* _GOAL_
Copy out, without any change, the lines starting at the one containing "Given: Open the page actions three-dot menu" and ending at the one containing "[x=214, y=337]".

* _DATASET ENTRIES_
_ _ _ _ _

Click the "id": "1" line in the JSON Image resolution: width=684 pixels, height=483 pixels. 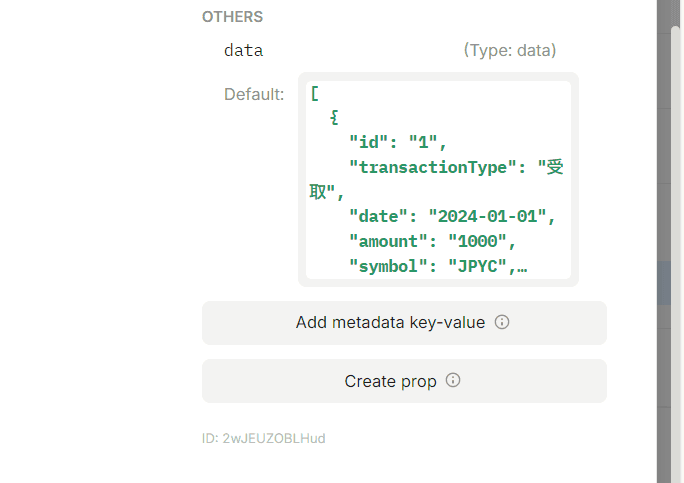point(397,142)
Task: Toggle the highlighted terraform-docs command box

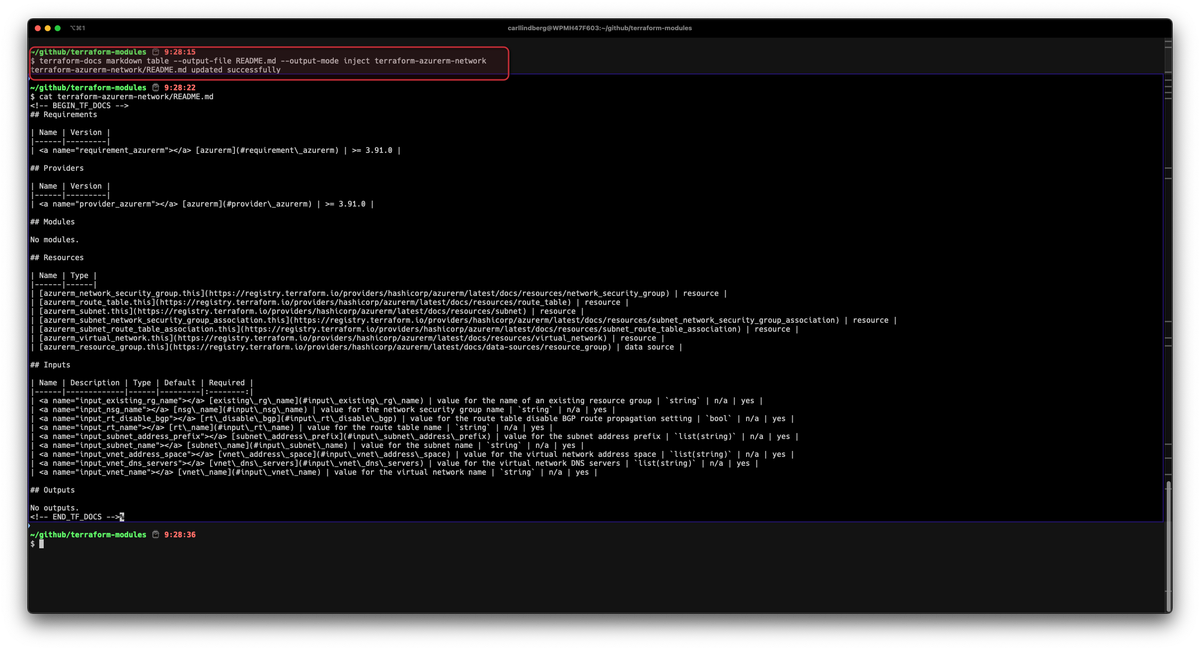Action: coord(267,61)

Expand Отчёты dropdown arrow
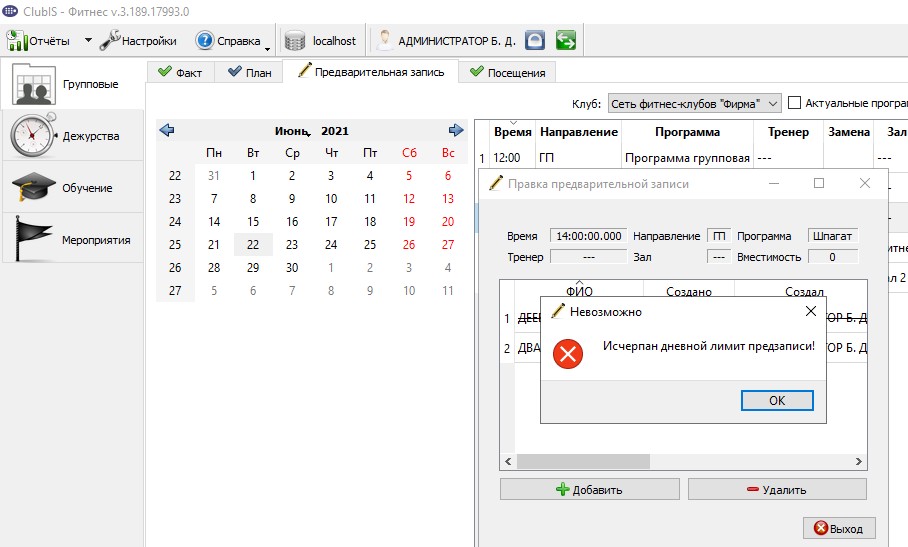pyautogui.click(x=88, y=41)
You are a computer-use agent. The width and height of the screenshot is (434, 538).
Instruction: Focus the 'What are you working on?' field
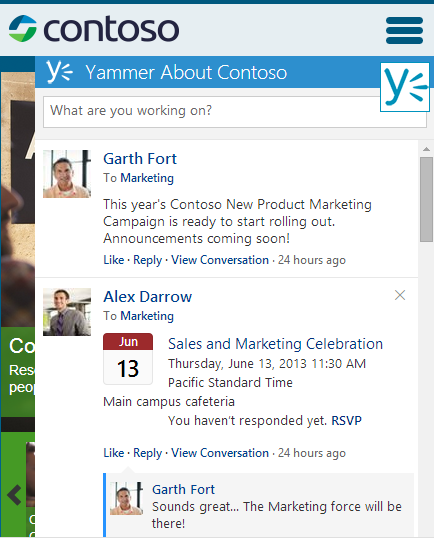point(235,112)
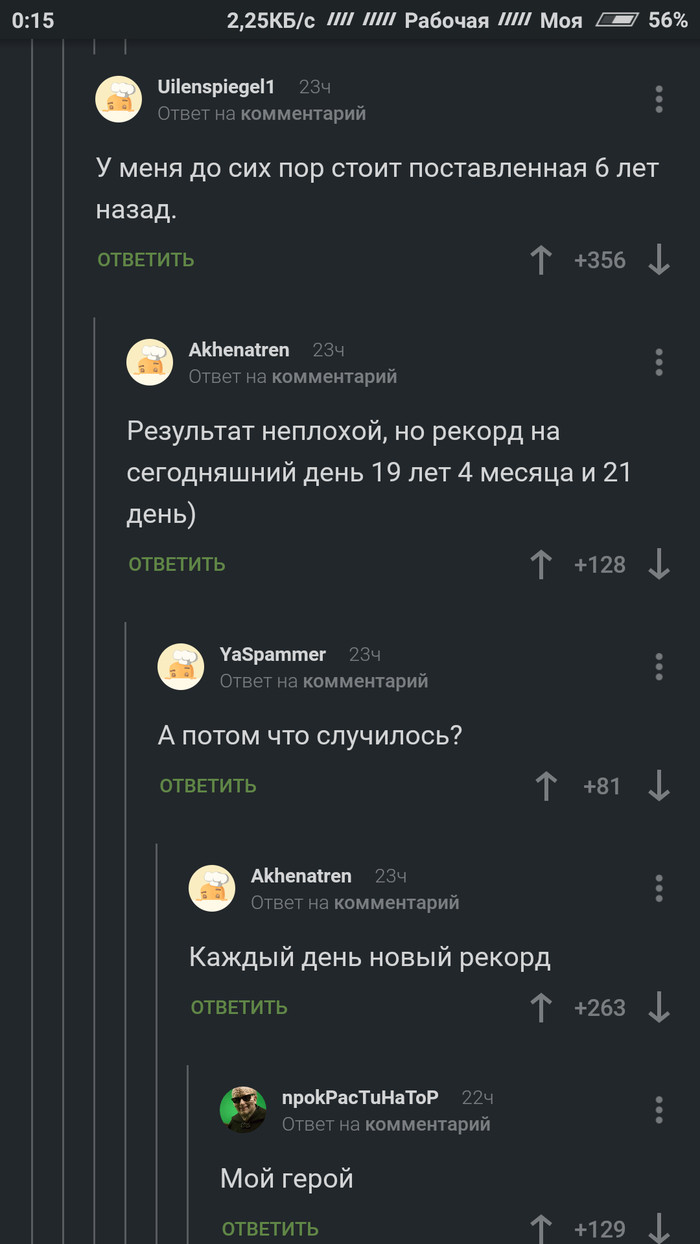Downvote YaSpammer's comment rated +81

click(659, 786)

_ _ _ _ _

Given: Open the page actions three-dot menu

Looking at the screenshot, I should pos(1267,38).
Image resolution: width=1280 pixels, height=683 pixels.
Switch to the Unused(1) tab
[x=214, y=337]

_ _ _ _ _

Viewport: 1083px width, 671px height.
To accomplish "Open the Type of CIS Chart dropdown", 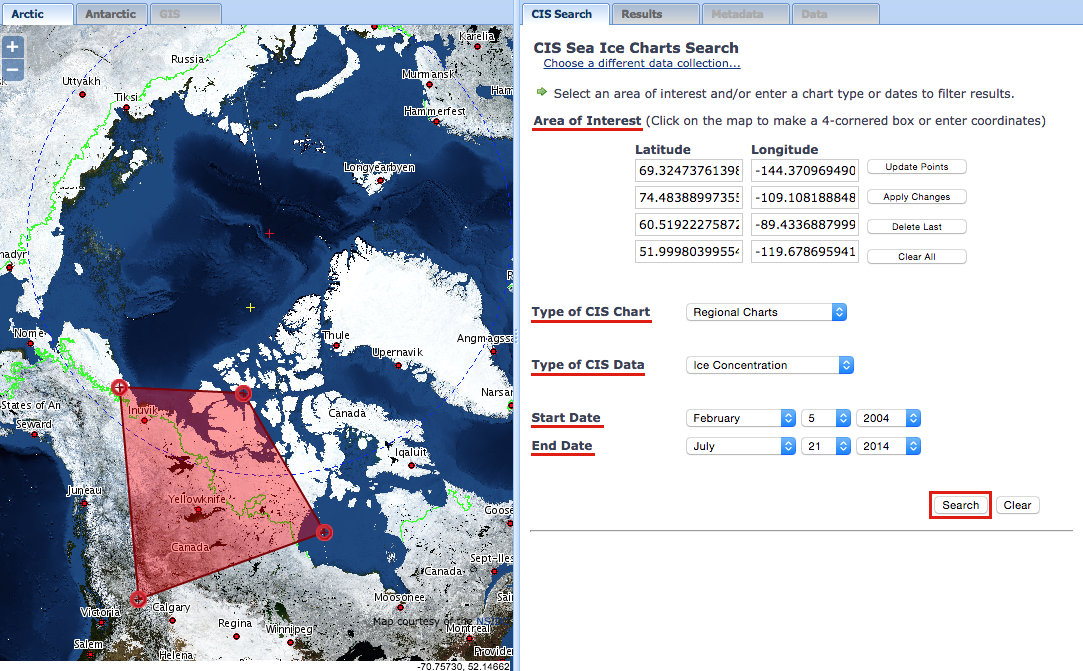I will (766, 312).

_ _ _ _ _

* _ANSWER TO THIS TASK_
Given: Open the page actions three-dot menu

Looking at the screenshot, I should pos(1267,38).
Image resolution: width=1280 pixels, height=683 pixels.
Switch to the Unused(1) tab
[x=214, y=337]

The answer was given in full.